Аленький Цветочек почувствовала, что по ее щеке побежала слеза. Вот, значит, какое у него к ней отношение на самом деле. Слишком много знает! А она-то думала, он ее любит!
— Гм, — сказал Герман. — Ты как бы намекаешь, что стал на него нападать не в исступлении, а сознательно?
— Ага, намекаю, — подтвердил Джон. — Я же деревенщина, отморозок, с меня взятки гладки. Законов и порядков не разумею, живу по рыцарским понятиям, будто не в той эпохе родился. Сначала голову срубаю, потом обвинение предъявляю. Если бы я начал по-хорошему договариваться, бишоп ее ни за что не отпустил бы. А так, глядишь, я бы и без твоей помощи ее отбил бы. Но тебе все равно спасибо. Некоторое время Герман молчал, обдумывая слова Джона, а потом сказал:
— Да, ты прав, по-другому эту ситуацию разрулить было бы трудно. Но такое вообще не должно происходить! И про полукровок ты загнул мощно…

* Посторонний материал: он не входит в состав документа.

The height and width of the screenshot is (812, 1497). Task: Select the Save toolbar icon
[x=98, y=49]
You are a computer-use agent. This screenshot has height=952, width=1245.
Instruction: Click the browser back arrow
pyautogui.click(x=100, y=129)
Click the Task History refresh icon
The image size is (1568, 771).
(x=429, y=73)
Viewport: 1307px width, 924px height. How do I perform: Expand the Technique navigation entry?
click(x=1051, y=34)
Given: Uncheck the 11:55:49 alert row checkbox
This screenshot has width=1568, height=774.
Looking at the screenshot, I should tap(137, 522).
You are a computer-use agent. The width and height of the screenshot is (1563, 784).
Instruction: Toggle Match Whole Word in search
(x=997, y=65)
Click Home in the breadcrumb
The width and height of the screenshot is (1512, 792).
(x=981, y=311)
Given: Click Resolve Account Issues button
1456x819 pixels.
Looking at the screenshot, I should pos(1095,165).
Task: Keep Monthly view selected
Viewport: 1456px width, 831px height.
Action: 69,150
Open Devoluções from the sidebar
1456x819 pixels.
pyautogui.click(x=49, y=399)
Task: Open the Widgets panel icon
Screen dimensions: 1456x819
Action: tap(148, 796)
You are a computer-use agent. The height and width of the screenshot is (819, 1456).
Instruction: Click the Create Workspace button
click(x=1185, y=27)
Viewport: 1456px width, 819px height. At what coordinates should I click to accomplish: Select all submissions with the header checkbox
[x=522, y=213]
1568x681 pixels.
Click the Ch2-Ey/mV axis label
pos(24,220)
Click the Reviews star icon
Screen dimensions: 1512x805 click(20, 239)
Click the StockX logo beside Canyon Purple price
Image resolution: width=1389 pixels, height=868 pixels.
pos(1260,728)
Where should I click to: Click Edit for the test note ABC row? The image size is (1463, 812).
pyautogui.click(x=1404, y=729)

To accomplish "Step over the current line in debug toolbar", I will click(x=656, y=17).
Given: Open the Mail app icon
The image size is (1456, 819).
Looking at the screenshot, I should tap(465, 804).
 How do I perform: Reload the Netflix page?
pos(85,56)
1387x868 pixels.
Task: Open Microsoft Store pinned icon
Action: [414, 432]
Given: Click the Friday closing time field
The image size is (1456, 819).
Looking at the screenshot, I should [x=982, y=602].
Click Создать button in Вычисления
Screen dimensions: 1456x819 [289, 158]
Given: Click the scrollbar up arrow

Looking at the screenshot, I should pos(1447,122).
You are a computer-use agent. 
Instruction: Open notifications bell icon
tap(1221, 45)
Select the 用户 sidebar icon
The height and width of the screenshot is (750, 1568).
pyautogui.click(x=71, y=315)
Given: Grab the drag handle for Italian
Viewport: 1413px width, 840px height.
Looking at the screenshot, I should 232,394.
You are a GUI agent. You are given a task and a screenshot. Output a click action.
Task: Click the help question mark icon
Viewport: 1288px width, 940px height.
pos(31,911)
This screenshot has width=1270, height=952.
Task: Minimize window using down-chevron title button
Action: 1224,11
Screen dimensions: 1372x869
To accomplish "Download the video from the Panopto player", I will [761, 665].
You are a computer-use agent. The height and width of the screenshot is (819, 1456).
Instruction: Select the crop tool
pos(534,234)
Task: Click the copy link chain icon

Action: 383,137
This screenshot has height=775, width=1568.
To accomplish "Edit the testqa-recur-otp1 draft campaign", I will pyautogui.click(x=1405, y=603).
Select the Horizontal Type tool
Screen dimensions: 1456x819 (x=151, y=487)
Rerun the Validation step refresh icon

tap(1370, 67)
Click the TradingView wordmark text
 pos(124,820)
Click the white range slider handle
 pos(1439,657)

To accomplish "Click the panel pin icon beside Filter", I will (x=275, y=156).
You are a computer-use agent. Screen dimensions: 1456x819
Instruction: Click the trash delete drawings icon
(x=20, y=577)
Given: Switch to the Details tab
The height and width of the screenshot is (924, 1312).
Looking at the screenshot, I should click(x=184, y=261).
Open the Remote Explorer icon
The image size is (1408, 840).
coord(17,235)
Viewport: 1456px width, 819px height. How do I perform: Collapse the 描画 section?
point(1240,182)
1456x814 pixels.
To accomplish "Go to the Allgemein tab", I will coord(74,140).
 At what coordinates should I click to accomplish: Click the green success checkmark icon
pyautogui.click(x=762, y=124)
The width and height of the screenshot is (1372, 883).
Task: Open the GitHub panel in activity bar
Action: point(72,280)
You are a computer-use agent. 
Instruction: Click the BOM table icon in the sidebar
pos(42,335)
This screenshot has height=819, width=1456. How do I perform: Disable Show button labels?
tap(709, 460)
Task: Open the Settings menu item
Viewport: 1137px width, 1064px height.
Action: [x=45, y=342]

— Да, кстати, насчет полукровок, — сказал Джон. — Не хочу ничего утверждать, но пока я шел по рынку, мне показалось, что полукровок в Барнард-Сити никак не меньше, чем чистокровных орков. А у леди Абигайль, по-моему, вообще все рабы — полукровки.
— Наблюдательный, — проворчал Герман. — Ты прав, все так и есть. Но говорить об этом не принято. Чистокровные орки хороши в стаде или на плантации, но в городе от них больше вреда, чем пользы. Поэтому закон о чистоте крови в Барнард-Сити фактически не действует. Все это знают, но все делают вид, что ничего не замечают. Так удобнее. Но вслух об этом говорить не надо, все подумают, что ты дурно воспитан и вообще глуп.